From the pages of Eatstreets

Author: Jackie Passmore

Publisher: Penguin

RRP: $29.95 (paperback)

The Thrifty Cook

13 May 2010.
Reviewed by Stephanie Clifford-Smith

Australia might not have suffered quite as intensely as other countries with the global financial crisis, but the crash did have enough of an impact to trigger a flurry of money-saving cookbooks. This latest one from experienced restaurant chef and home cook, Jackie Passmore, is worth a look.

Her background growing up on a farm followed by a spell living in Hong Kong left her with an appreciation of homegrown food, multi-tasking to maximise fuel efficiency and the Chinese understanding of getting the best from cheap cuts of meat and vegetables.

If you just read her intro, marvelling at her impressive three-part shopping list approach (essentials, pantry staples, indulgences) you’d probably end up saving a fortune. Even if managing one list and a calculator seems a stretch, there’s sensible advice on bulk buying, storage, freezing and farmers’ market shopping.

At first glance, the recipes don’t scream “budget cooking”, especially those for dishes such as crumbed schnitzel, but the savings lie in making one thin piece of meat serve two or three people.
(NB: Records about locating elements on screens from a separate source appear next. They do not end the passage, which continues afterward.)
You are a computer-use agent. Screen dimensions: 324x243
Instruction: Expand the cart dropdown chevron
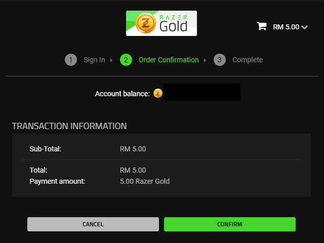click(305, 27)
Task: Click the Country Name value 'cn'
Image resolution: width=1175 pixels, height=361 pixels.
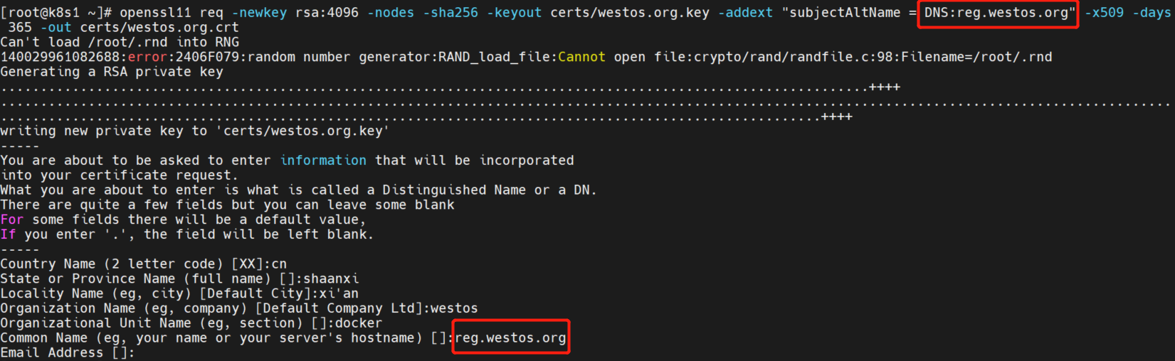Action: 279,264
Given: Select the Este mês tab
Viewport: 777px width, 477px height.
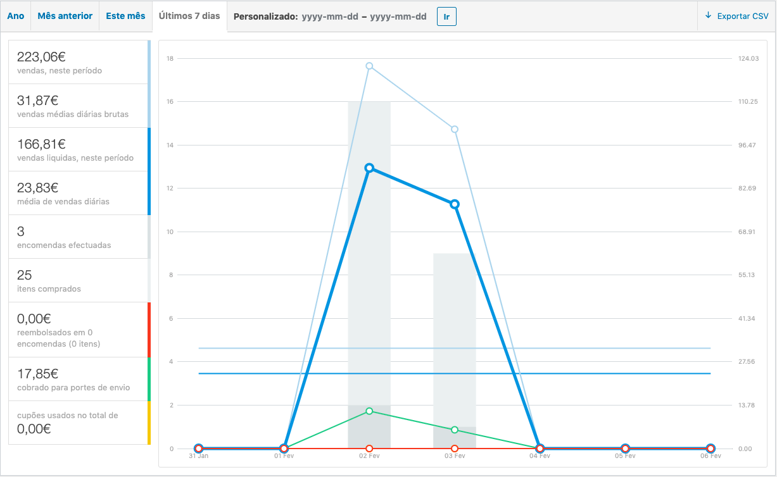Looking at the screenshot, I should [125, 16].
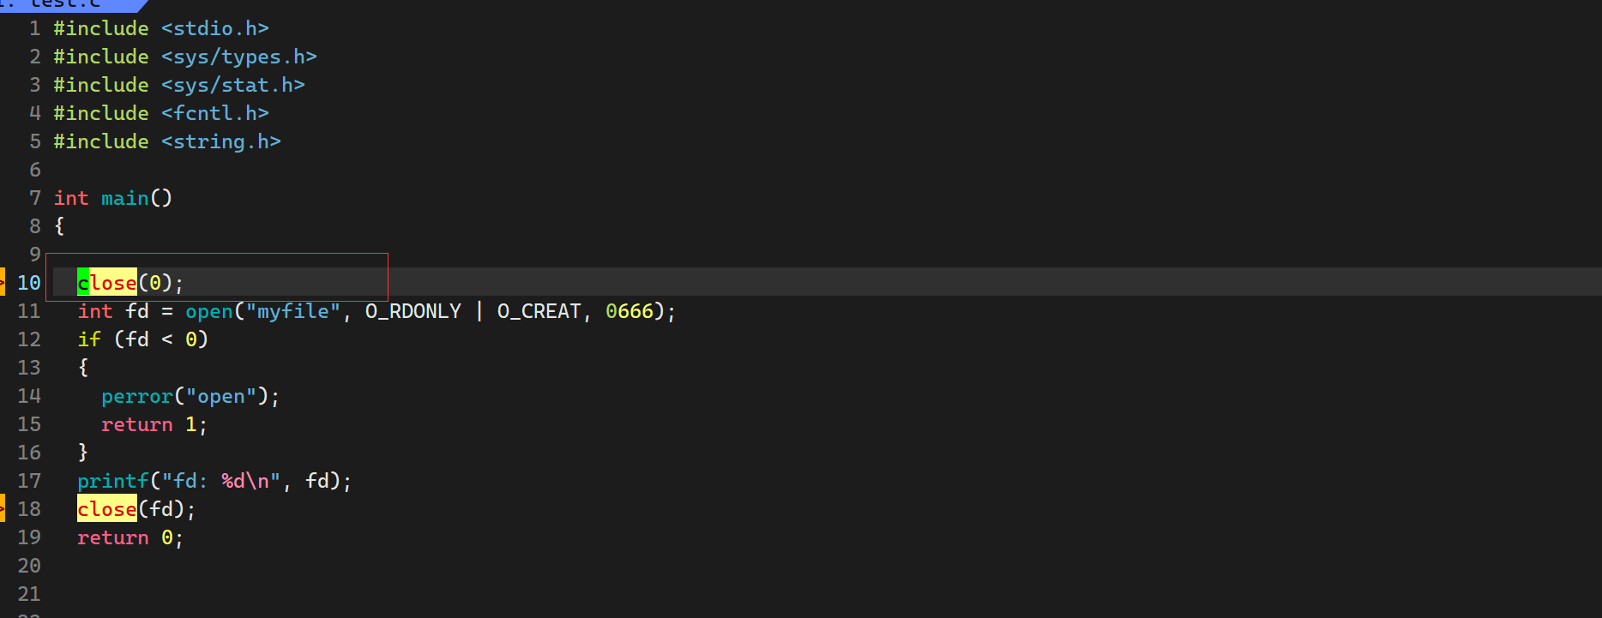
Task: Place cursor on the main function name
Action: pos(125,198)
Indeed, this is how much of the book works: eat less meat (how wise), use cheaper fish such as mackerel and make things go further with vegetables. It sounds like a prescription for better health as well, but it’s not a crank’s book — there are plenty of recipes involving mince (of course) as well as coconut milk, grilled cheese and bacon.

Supplementing the full recipes, of which there are around 200, are breakout boxes full of ideas for pasta sauces, making the most of a roast chicken, sausages, leftover bread and more that run to no more than a few sentences.

Glossy hardback bound pages would fly in the face of the book’s budget brief so this is a sturdy paperback with a clear layout and a few minimally styled photos. Spot on.